明治のデザインの復刻品を持つ円田光正さん。「商品にするには何十枚でも同じ絵柄にしなければならない」と話す=有田町の香蘭社赤坂工場

■意匠復刻、明治に学ぶ

 素焼きの大皿に迷いなく細い筆が進む。見本と寸分たがわぬ線書きが、次々に大皿を埋めていく。香蘭社に勤める円田光正さん(56)は、有田焼創業400年を記念し、同社が進める明治期のデザインを復刻した商品作りに取り組む。「昔の作品を再現する仕事は勉強になることばかり。30年以上も下絵付けしているのに、『こう描くんだ』と思ったりしてね」

 「こんな物がある」と取り出したのは、高さ30センチほどの染付のつぼ。青一色の濃淡で全面に花や葉などを描き、ほとんど余白がない。「筆先の毛1本だけで描いているほど細い線なのに力がある。そんな線を生み出すのが目標」。今にも飛び立ちそうな鳥、繊細な花弁の表現…。先人が残した高い技術を目の当たりにし、職人魂を燃やす。

 父は下絵付けの現代の名工に選ばれた義行さん。幼いころから、家でも作業する父の姿を見てきた。「見慣れているせいか、染付が好き」。父と同じ職業を選ぶのに迷いはなかった。

 仕事の上で大切にしているのは「集中力」。「商品だから10点でも20点でも同じように仕上げなければならない」と線の太さ、色の濃淡に気を配る。恒例の有田陶器市では店頭で接客する。「お客さんにプリントですかと聞かれる。手描きだと伝えると驚かれるよ」と正確な仕事ぶりを誇る。

 人と話すのが好きで、有田町が東京や大阪などで開いた「400年の魅力展」では、絵付けの実演に参加。「やり方を聞く人は多い。有田焼に興味を持ってもらえたようでうれしくなる」と振り返る。

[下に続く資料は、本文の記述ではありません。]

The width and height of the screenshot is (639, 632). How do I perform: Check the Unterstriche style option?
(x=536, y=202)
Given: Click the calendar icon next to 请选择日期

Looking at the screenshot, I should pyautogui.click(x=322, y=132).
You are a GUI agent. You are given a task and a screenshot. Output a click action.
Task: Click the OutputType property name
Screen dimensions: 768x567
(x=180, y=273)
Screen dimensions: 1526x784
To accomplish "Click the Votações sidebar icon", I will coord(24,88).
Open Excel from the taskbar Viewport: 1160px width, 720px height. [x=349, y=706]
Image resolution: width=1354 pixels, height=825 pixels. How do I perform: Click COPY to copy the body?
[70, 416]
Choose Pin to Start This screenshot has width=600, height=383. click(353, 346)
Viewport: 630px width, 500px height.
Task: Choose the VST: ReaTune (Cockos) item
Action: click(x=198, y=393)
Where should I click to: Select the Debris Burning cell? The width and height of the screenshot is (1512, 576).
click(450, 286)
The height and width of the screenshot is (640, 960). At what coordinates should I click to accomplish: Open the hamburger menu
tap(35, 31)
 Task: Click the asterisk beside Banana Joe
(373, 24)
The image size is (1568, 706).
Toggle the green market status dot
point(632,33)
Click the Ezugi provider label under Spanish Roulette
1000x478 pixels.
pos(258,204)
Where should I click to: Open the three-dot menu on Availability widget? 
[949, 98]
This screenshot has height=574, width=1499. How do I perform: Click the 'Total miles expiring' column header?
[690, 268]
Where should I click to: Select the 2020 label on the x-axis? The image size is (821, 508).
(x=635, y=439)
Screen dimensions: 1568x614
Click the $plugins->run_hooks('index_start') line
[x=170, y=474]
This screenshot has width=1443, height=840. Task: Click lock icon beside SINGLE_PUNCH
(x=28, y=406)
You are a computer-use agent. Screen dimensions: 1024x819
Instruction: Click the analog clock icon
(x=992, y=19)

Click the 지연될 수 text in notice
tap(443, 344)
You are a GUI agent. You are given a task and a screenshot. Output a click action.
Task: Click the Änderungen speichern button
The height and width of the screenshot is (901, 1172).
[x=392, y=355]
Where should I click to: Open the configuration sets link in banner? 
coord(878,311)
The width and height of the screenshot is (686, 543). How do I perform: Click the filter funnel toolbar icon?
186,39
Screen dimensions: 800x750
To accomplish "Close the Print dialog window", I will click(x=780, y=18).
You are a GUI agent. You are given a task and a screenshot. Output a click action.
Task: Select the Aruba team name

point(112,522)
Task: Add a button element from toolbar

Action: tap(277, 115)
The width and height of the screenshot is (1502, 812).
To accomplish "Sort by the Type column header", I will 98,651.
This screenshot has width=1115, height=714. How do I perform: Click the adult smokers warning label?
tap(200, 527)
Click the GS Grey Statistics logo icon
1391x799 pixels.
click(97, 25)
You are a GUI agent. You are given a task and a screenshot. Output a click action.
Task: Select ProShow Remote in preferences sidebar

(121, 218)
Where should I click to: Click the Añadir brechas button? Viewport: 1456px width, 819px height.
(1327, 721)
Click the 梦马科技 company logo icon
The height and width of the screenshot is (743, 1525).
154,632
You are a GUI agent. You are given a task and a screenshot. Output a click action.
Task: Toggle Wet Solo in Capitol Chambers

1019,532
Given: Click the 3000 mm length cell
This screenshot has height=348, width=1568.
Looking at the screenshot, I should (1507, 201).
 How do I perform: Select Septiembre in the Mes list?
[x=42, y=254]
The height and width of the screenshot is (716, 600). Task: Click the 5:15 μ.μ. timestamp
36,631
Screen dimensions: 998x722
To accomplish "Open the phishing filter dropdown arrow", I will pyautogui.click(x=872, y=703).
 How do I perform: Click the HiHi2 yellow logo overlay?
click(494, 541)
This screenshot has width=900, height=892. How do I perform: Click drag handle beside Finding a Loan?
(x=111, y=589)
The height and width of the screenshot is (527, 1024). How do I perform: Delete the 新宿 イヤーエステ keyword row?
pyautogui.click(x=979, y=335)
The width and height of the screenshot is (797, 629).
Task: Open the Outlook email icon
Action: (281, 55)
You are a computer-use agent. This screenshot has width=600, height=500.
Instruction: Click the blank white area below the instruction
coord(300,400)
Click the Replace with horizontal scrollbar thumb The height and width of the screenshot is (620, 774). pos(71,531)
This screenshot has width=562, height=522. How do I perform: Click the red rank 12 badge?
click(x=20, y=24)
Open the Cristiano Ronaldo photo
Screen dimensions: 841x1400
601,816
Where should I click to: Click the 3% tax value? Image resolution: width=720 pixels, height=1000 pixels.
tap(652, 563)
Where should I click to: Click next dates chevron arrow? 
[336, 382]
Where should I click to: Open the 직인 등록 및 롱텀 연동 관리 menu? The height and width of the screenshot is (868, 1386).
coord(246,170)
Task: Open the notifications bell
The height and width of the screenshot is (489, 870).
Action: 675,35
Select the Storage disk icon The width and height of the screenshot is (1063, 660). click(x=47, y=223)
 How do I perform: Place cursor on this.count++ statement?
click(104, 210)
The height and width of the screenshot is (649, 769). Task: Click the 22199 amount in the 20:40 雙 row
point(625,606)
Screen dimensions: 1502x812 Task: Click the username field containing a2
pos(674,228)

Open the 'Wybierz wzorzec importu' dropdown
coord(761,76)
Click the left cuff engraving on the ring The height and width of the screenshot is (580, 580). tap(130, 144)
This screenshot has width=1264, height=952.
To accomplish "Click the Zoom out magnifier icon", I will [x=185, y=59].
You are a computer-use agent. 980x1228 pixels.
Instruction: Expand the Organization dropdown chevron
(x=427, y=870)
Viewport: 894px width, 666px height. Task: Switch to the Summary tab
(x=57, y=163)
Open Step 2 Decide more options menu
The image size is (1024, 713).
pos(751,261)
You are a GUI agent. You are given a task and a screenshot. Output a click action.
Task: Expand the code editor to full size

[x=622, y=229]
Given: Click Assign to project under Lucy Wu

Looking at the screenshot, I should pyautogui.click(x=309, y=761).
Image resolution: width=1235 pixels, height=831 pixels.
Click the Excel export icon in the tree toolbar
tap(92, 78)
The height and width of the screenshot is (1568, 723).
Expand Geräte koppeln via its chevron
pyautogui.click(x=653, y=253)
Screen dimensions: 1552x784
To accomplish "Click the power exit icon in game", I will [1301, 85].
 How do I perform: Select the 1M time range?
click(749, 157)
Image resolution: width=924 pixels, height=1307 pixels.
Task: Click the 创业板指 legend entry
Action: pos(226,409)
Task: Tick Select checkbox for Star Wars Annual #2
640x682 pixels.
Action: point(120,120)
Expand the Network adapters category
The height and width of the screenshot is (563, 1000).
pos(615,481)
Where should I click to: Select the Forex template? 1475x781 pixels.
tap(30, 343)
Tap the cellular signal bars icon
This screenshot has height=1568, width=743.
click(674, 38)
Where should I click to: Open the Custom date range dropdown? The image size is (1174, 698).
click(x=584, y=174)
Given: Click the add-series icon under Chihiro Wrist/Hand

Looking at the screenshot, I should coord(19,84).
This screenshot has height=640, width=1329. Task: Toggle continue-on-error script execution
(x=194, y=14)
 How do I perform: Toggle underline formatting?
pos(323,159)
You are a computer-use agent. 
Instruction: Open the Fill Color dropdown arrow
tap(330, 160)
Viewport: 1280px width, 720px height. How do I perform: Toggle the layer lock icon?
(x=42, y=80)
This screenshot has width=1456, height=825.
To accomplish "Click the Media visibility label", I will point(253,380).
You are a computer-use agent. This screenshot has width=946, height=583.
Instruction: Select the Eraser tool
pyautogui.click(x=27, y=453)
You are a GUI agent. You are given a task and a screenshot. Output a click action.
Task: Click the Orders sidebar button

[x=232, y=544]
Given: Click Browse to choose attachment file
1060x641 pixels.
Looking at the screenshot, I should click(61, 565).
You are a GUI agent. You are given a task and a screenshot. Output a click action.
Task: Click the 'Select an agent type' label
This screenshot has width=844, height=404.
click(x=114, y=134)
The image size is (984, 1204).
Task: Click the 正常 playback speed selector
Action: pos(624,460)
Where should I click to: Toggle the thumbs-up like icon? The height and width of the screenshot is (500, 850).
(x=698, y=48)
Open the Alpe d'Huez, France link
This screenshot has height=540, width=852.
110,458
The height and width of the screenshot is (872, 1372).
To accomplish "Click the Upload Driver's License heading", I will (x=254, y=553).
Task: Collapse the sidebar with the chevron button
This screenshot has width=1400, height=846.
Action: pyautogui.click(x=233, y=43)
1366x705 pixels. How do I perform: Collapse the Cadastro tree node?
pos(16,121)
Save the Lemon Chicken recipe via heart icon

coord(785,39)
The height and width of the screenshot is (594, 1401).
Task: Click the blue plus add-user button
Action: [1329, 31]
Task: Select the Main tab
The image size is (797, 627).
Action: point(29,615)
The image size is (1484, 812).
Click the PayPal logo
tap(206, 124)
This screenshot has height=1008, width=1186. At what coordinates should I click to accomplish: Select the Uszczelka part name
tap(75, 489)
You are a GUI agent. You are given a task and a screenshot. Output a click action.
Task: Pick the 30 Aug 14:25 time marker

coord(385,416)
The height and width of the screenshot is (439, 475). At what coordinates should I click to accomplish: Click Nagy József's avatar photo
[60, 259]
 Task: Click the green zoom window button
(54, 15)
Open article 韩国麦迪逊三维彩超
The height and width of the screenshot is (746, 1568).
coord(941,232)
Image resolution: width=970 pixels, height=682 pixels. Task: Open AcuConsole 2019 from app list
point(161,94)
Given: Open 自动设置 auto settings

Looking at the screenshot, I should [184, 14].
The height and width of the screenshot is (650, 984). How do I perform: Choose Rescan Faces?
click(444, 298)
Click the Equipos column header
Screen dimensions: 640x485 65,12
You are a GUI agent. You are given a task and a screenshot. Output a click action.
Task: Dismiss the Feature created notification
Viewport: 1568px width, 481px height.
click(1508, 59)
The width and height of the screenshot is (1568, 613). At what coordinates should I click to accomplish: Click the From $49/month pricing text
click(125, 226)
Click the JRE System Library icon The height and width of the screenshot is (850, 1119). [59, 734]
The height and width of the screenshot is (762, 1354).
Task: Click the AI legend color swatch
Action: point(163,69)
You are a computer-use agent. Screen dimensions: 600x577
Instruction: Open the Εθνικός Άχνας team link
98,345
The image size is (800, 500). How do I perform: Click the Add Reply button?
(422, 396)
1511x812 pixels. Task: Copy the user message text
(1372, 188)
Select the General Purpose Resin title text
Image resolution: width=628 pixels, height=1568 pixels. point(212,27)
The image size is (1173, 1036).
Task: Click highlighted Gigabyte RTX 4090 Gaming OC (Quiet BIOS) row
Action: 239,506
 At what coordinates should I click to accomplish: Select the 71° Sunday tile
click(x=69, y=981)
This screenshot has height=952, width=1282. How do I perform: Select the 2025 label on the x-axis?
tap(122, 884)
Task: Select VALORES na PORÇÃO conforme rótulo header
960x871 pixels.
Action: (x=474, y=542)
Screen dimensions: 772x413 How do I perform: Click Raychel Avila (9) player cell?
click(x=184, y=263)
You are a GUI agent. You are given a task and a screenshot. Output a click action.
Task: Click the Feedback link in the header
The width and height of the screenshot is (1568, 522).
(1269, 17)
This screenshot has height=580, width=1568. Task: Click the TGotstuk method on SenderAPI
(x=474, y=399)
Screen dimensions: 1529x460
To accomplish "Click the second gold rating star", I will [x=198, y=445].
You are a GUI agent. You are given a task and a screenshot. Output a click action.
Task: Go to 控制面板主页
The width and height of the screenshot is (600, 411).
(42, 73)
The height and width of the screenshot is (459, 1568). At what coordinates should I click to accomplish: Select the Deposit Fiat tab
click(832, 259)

 同僚の多くは年下。「若い人は焼き物が好きで熱心な人が多い」と感じる。「基本を学べば一定の仕事はできる。でもその先の表現力を身につけるには、自分で努力するしかない」と、若いときに昔の作品をじっくり見てほしいと助言する。「経験を積まないと分からないこともあるけど、下地になるのは若いころの勉強」と力を込める。

 自らの作品を作るときは、太い線で大胆に描く。特に蛸(たこ)唐草文様の動きのある表情が気に入っている。「仕事で細く緻密に描く反動か、フリーハンドでのびのび描く」。復刻に取り組む真剣なまなざしと打って変わって、笑顔を見せた。

■プロフィール

 えんだ・みつまさ 1960年有田町白川生まれ。武雄高卒業後、県窯業試験場(現・県窯業技術センター)で絵付けを学ぶ。86年、香蘭社入社。2002年に一級技能士、06年に伝統工芸士(下絵付け)認定。